Historically, the number of deaths during a pandemic has varied greatly. Because of variable factors, accurate predictions of mortality cannot be made before the pandemic virus emerges and begins to spread. All estimates are purely speculative.
For planning purposes, WHO has used a relatively conservative estimate – from 2 million to 7.4 million deaths – based on the comparatively mild 1957 pandemic. A more virulent virus (closer to the one seen in 1918) would cause a much higher number of deaths, according to estimates.
8. Economic and social disruption will be great.
High rates of illness and worker absenteeism are expected during a flu pandemic, and these will contribute to social and economic disruption. Such disruptions could be temporary, but may be amplified in today’s closely interrelated and interdependent systems of trade and commerce. Social disruption may be greatest when rates of absenteeism impair essential services, such as power, transportation, and communications.

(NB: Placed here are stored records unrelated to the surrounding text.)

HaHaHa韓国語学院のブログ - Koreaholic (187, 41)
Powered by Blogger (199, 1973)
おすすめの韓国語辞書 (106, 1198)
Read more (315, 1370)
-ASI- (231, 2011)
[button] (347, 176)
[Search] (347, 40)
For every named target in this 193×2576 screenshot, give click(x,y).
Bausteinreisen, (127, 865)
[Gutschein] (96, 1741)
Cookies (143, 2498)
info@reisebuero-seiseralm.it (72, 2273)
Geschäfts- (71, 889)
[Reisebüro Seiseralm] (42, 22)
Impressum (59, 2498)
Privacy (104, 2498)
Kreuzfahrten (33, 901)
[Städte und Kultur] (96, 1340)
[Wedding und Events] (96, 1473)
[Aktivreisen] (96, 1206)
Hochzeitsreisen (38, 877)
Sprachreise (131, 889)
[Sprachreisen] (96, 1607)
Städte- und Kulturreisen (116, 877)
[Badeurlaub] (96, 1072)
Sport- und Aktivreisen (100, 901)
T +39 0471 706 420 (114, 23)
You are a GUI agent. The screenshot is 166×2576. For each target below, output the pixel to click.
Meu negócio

Past pandemics have spread globally in two and sometimes three waves. Not all parts of the world or of a single country are expected to be severely affected at the same time.
9. Every country must be prepared.
WHO has issued a series of recommended strategic actions for responding to the influenza pandemic threat. The actions are designed to provide different layers of defense that reflect the complexity of the evolving situation.
10. WHO will alert the world when the pandemic threat increases.
WHO works closely with ministries of health and various public health organizations to support countries' surveillance of circulating influenza strains. A sensitive surveillance system that can detect emerging influenza strains is essential for the rapid detection of a pandemic virus.
To facilitate pandemic preparedness planning, six distinct alert phases have been defined. Each phase defines roles for governments, industry, and WHO. We are presently in alert phase 3: a virus new to humans is causing infections, but does not spread easily from one person to another.